My brother Tim King, age 11, was abducted in the early evening of March 16, 1977 from or near the back parking lot of a pharmacy that was a 10 minute walk from his house. He was held captive for six days before he was murdered and dumped on a roadside. Those days were not filled with summer-camp-type activities.
He was considered to be the fourth victim of what was then known as the Oakland County child killer, although it is basically beyond any legitimate argument that these were “group killings.” Multiple people were involved. Multiple people had knowledge. There are four sets of evidence–clothing, belongings and lab samples. There is the “Allen” letter, envelope and stamp. There is all of the evidence obtained in the search of the old Busch home in October 2008.
It is also beyond any legitimate argument that the case was solvable at the time, even considering the techniques and limited technology of the time. There are still people crawling around this planet who worked on the case back in the day and they know this to be true. No matter what they did to stay in the dark or compartmentalize, anyone with enough intelligence to be a detective knows in their heart this is true.
When I look at this situation with as much dispassion as I can muster, these are the steps that must take place if Oakland County and the Michigan State Police have any integrity as concerns these four homicides.
- The case files must be digitized. It should have happened long ago, when this case spent another decade in the active churn factory that was in reality a place to park two MSP detectives to get them to full retirement/pension beginning in 2005. It is standard operating procedure in a cold case. That it was never done speaks volumes in this case. Cost is the problem of the state police, who have mishandled and abused the finances of this case.
- The evidence must be tested by a third-party lab. Apparently the focus is only on what has been tested previously–the hair evidence (what has not been extinguished by earlier testing) and the Y-str sample from a vaginal swab from one of the girls. (Still think the girls were not sexually assaulted?) They refuse to address all of the other evidence. If it has been determined to be so poorly cared for in handling, storage and previous testing attempts, the state police owe the public an explanation. Not all evidence is amenable to forensic genetic genealogy evaluation in a case where legit protocols were followed. This case is a cluster fuck. Retest or explain.
- This case belongs with a dedicated cold case unit, not Special Investigations. The only reason the OCCK case is considered “special” is that someone has to keep a lid on it. A real cold case unit–not a close-to-retirement gig or a too-busy special investigations unit–would know that #1 and #2 go without saying.

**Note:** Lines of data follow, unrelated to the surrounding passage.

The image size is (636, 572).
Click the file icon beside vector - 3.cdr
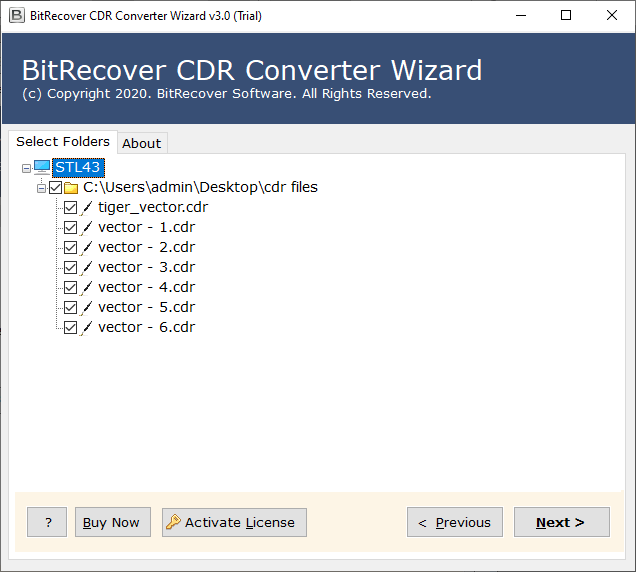pos(87,268)

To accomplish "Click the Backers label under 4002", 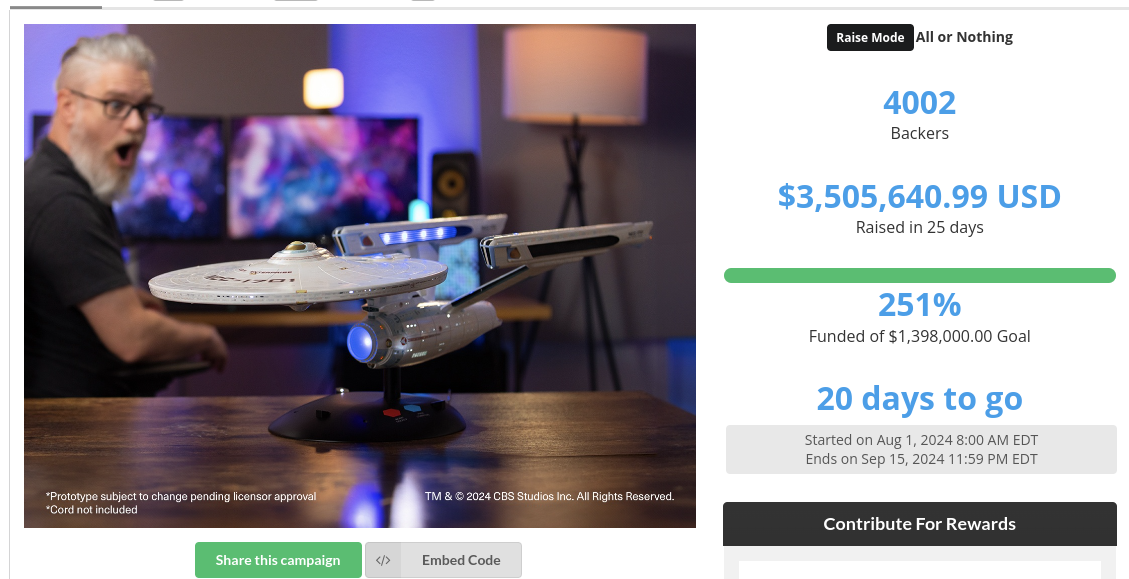I will coord(919,133).
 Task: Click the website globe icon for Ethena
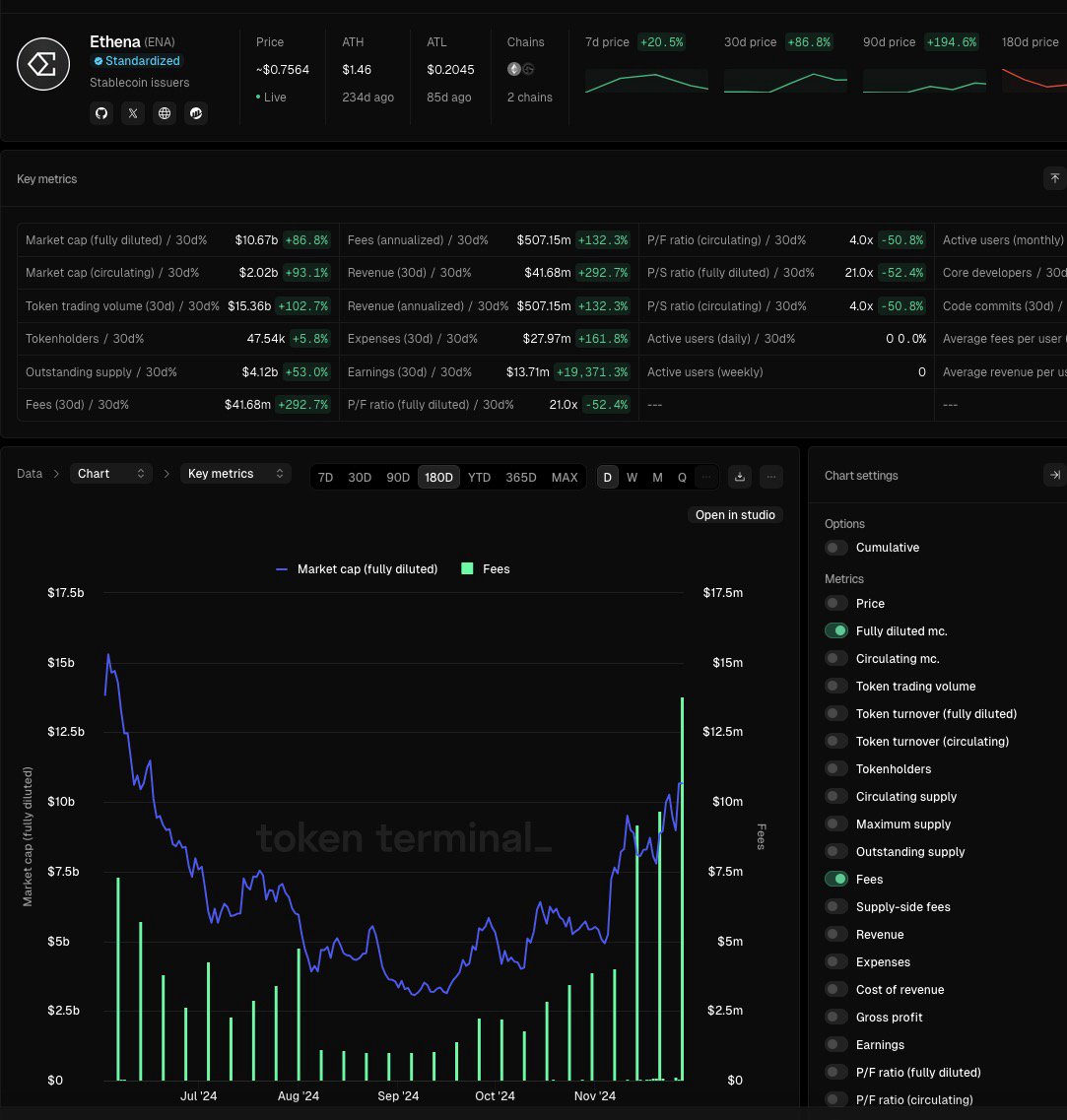(165, 113)
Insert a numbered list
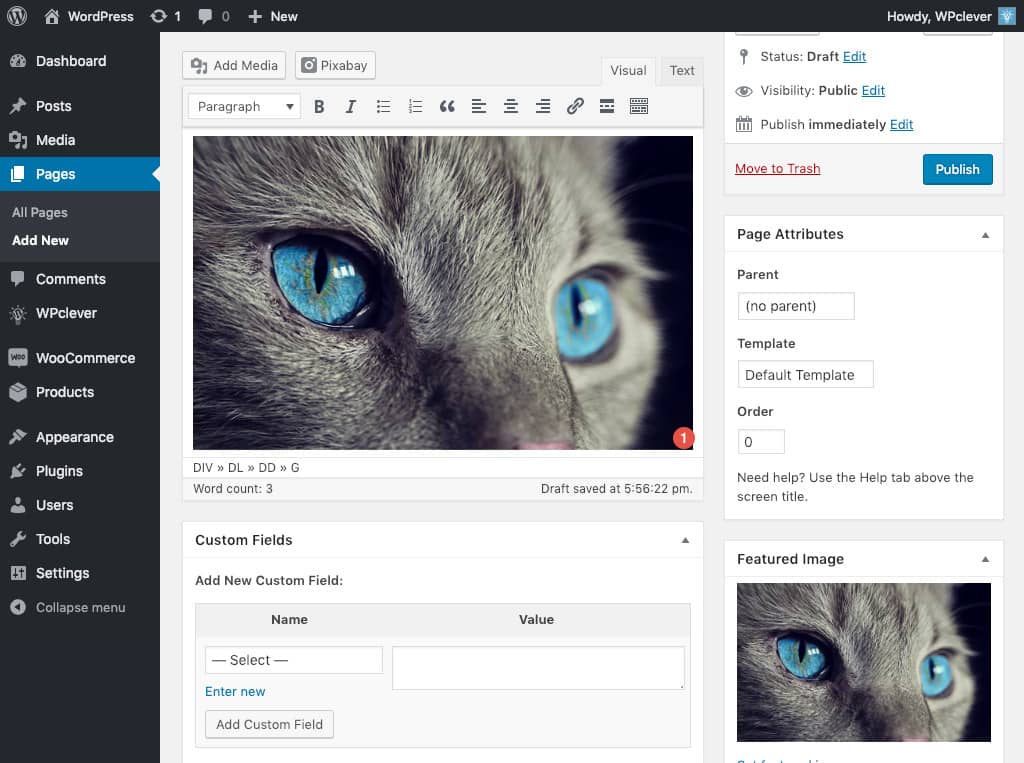1024x763 pixels. 415,106
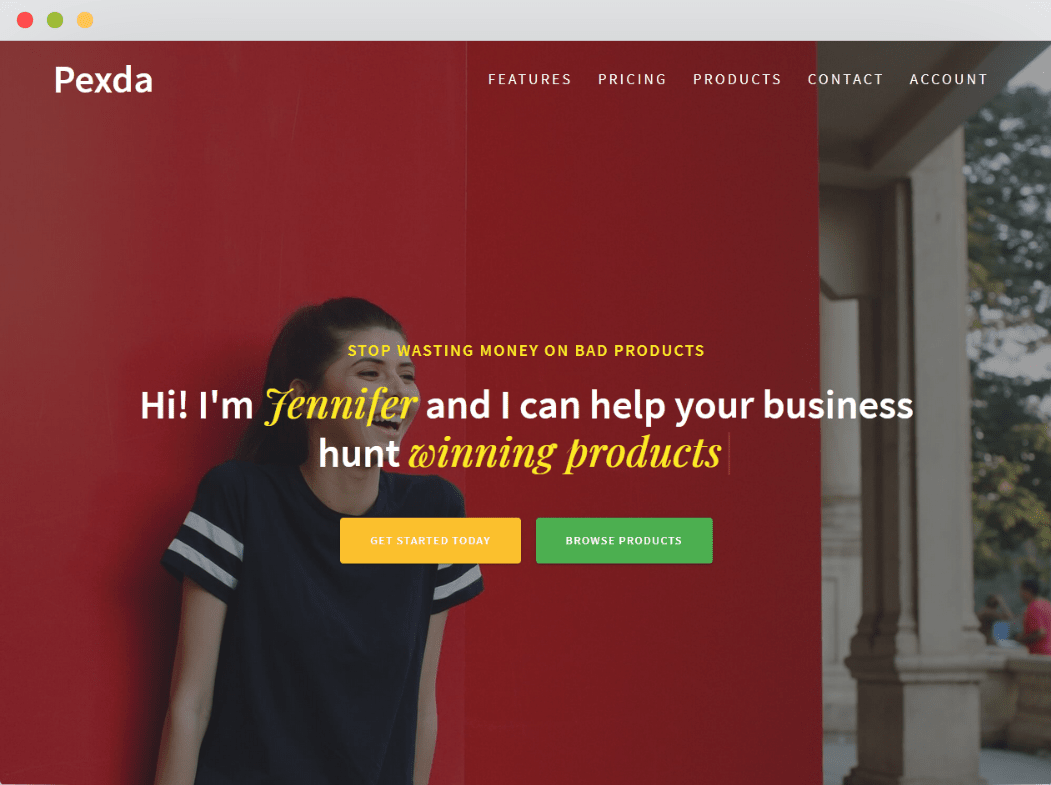This screenshot has height=785, width=1051.
Task: Click the 'Hi! I'm' heading text
Action: (x=196, y=406)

What can you do to honor the memories of Tim, Kristine, Jill and Mark? Read Guarded by Jackals: Predators, the Public Officials Who Protected Them and Resolution of Michigan’s Most Notorious Cold Case, https://www.amazon.com/Guarded-Jackals-Predators-Officials-Resolution/dp/B0D9WFQV85. Actually read it. Yeah, it’s hard reading. But get over yourself and read it. Carefully.
When you cross paths with an old cop from Oakland County (local PDs or sheriff’s office), ask him W the literal F? Same with people in government in Oakland County. Then evaluate the bullshit response. The county and the state police love that we all looked away; that we believed their lies/propaganda about the safety/security of Oakland County, the facts of these cases, the investigations over the years, and that somehow this case (as it has always, always been portrayed) is now unique as a cold case.

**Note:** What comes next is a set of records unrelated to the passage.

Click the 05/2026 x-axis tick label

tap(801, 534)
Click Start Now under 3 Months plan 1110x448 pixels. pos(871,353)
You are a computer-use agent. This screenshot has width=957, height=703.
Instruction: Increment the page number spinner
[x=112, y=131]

I’ll tell you what is unique. These kids were held captive–kept alive–for horrors that we can’t even comprehend, before they were murdered and dumped. And the communities let this shit go. We believed the police and prosecutors. Everyone looked away.
The rules didn’t apply to then Oakland County Prosecutor L. Brooks Patterson. That’s how four kids were held captive for a total of over 30 days, tortured, sexually assaulted, murdered and dumped on Michigan roadsides. That’s how an organized group of pedophiles trolled Oakland County for victims. That’s how the case got scuttled.
The rules don’t apply to the state police. That’s how, in spite of the largest manhunt in the country at the time and millions in tax dollars and grants, not one arrest was ever made or suspect eliminated or named. That’s how a state lab, the repository for all of the evidence in these four homicides, mishandles and continues to fail in the handling of the evidence entrusted to it.
That’s how 48 years later, these four kids are nothing but a bad memory. It’s hard to be dispassionate about that.